[[ Data extract, beginning ]]

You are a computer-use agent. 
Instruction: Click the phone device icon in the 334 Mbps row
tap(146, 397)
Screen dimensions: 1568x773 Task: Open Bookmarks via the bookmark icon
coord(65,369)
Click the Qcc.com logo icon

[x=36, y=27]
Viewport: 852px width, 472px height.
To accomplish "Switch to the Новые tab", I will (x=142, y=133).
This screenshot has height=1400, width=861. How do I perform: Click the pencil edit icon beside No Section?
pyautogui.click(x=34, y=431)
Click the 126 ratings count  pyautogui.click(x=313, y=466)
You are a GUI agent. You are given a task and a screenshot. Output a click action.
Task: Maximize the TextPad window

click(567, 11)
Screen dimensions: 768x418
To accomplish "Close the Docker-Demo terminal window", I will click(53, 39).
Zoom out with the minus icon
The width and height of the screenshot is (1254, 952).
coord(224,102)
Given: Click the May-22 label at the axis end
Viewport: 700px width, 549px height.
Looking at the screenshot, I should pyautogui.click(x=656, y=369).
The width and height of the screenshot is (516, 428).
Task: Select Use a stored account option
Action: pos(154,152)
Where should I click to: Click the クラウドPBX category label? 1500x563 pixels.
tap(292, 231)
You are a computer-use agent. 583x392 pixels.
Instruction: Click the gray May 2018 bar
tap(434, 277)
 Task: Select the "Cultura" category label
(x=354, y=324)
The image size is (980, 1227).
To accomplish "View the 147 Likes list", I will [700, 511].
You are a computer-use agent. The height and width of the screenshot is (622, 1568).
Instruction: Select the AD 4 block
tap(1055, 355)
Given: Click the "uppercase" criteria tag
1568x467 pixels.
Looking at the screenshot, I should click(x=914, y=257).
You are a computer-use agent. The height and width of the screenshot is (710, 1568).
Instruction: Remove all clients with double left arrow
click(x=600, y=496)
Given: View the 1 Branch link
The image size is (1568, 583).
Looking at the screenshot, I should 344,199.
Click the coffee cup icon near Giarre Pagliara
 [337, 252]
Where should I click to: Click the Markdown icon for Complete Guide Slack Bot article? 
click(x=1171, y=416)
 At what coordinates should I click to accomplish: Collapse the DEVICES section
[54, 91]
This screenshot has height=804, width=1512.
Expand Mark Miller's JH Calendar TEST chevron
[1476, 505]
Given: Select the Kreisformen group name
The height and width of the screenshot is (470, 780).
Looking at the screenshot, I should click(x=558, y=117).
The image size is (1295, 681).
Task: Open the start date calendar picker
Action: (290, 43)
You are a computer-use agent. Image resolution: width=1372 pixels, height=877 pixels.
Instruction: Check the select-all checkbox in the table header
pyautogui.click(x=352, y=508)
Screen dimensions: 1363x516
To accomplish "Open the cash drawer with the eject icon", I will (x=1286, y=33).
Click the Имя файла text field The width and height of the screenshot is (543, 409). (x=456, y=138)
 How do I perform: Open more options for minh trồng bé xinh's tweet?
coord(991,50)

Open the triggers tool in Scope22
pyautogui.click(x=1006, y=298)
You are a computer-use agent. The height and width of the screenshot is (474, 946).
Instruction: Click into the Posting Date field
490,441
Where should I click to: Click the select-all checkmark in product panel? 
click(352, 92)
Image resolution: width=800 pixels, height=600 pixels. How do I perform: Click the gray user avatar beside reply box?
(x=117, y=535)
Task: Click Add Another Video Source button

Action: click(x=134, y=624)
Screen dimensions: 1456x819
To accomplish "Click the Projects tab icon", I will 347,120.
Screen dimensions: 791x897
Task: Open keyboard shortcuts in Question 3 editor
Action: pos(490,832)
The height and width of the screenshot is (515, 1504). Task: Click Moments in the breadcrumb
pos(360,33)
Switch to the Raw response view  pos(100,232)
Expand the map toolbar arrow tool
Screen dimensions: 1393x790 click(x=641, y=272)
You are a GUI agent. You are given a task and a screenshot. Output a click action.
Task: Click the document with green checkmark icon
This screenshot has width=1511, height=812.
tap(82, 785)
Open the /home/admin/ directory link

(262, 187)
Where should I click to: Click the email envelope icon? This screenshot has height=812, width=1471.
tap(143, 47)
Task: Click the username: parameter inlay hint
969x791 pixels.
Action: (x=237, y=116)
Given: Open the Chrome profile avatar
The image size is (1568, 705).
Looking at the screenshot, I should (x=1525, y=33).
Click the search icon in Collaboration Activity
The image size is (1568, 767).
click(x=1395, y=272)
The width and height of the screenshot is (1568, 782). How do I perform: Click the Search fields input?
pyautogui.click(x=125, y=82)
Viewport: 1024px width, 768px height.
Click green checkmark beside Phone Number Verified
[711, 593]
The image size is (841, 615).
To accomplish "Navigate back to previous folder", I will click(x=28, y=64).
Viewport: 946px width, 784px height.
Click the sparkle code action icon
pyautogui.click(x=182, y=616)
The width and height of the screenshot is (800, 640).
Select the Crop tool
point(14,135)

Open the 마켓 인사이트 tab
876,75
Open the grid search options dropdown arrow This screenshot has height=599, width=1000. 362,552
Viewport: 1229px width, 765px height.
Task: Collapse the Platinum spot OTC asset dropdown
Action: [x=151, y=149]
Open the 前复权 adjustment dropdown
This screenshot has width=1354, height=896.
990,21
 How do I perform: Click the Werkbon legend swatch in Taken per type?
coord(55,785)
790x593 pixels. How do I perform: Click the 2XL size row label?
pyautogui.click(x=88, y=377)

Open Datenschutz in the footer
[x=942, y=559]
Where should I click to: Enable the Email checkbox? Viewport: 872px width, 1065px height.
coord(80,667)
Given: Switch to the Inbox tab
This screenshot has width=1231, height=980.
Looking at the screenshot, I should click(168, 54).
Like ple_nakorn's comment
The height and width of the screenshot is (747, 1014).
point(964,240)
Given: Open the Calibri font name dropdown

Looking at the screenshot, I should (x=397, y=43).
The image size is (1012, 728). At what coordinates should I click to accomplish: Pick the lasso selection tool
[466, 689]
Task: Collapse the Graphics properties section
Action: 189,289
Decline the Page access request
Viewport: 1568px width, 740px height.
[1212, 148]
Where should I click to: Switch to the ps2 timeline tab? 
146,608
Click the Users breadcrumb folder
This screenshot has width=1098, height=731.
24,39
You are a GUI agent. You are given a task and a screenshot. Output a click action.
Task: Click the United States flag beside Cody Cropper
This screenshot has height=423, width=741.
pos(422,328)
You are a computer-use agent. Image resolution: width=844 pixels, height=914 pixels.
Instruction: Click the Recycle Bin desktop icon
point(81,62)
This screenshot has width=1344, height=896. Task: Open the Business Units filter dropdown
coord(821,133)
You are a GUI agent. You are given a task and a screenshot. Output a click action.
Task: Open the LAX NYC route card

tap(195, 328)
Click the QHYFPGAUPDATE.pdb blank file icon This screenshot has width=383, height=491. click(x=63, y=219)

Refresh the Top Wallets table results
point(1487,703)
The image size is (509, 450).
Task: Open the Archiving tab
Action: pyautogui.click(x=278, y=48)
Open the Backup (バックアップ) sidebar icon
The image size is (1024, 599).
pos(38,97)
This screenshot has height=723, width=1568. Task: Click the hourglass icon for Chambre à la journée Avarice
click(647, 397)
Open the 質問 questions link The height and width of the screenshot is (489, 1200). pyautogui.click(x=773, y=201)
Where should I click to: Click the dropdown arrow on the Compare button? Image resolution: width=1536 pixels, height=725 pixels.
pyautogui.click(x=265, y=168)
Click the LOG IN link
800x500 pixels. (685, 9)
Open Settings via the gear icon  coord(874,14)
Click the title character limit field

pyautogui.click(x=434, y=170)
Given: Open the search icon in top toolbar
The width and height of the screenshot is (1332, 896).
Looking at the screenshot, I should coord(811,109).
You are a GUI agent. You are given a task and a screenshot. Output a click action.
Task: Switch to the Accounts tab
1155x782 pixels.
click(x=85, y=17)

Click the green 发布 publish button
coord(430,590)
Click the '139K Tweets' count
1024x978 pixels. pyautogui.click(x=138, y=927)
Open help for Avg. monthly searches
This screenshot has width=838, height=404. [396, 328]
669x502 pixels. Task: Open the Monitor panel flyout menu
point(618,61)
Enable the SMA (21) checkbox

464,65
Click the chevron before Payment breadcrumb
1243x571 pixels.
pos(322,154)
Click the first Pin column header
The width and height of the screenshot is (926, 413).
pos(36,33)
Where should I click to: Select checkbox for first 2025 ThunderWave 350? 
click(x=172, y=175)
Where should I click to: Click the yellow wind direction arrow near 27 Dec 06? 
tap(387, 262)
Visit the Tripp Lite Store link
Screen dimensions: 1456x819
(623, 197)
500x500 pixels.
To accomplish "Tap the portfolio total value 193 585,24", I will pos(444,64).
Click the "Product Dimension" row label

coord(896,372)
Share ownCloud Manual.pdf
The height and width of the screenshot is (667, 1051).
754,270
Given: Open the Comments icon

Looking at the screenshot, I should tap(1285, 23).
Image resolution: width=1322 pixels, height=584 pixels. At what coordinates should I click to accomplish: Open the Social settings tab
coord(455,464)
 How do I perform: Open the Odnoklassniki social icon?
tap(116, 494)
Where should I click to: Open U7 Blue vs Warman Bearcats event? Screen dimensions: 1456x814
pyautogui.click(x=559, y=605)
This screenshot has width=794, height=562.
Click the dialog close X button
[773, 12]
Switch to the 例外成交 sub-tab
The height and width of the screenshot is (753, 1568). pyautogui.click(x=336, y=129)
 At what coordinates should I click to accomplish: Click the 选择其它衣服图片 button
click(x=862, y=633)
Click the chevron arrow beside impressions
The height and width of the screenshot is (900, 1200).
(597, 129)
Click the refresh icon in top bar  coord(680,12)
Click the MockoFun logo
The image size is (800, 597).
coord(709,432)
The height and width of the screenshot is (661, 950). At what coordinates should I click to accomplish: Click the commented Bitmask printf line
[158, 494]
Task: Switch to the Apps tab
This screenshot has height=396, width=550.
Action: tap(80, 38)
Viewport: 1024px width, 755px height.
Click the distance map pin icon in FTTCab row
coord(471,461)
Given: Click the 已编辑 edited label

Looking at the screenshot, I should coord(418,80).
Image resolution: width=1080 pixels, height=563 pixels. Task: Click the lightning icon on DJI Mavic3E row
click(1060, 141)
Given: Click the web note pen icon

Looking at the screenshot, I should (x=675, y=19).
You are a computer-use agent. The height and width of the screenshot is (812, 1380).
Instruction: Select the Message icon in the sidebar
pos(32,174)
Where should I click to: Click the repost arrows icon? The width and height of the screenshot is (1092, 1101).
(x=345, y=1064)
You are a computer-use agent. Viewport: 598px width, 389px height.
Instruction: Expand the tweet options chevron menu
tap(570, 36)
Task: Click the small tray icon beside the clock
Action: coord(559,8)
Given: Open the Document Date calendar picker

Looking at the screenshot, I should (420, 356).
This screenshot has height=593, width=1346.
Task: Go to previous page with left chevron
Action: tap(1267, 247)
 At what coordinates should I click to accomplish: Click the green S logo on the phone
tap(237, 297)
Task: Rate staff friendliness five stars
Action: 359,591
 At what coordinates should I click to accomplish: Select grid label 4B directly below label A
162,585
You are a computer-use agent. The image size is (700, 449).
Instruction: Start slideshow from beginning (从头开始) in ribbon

[[ Data extract, end ]]

Looking at the data above, return every line from the one with "Open help for Avg. monthly searches" down to the one with "Task: Switch to the Apps tab", exactly and inclusively.

* **Reply**
Open help for Avg. monthly searches
This screenshot has width=838, height=404. [396, 328]
669x502 pixels. Task: Open the Monitor panel flyout menu
point(618,61)
Enable the SMA (21) checkbox

464,65
Click the chevron before Payment breadcrumb
1243x571 pixels.
pos(322,154)
Click the first Pin column header
The width and height of the screenshot is (926, 413).
pos(36,33)
Where should I click to: Select checkbox for first 2025 ThunderWave 350? 
click(x=172, y=175)
Where should I click to: Click the yellow wind direction arrow near 27 Dec 06? 
tap(387, 262)
Visit the Tripp Lite Store link
Screen dimensions: 1456x819
(623, 197)
500x500 pixels.
To accomplish "Tap the portfolio total value 193 585,24", I will pos(444,64).
Click the "Product Dimension" row label

coord(896,372)
Share ownCloud Manual.pdf
The height and width of the screenshot is (667, 1051).
754,270
Given: Open the Comments icon

Looking at the screenshot, I should tap(1285, 23).
Image resolution: width=1322 pixels, height=584 pixels. At what coordinates should I click to accomplish: Open the Social settings tab
coord(455,464)
 How do I perform: Open the Odnoklassniki social icon?
tap(116, 494)
Where should I click to: Open U7 Blue vs Warman Bearcats event? Screen dimensions: 1456x814
pyautogui.click(x=559, y=605)
This screenshot has width=794, height=562.
Click the dialog close X button
[773, 12]
Switch to the 例外成交 sub-tab
The height and width of the screenshot is (753, 1568). pyautogui.click(x=336, y=129)
 At what coordinates should I click to accomplish: Click the 选择其它衣服图片 button
click(x=862, y=633)
Click the chevron arrow beside impressions
The height and width of the screenshot is (900, 1200).
(597, 129)
Click the refresh icon in top bar  coord(680,12)
Click the MockoFun logo
The image size is (800, 597).
coord(709,432)
The height and width of the screenshot is (661, 950). At what coordinates should I click to accomplish: Click the commented Bitmask printf line
[158, 494]
Task: Switch to the Apps tab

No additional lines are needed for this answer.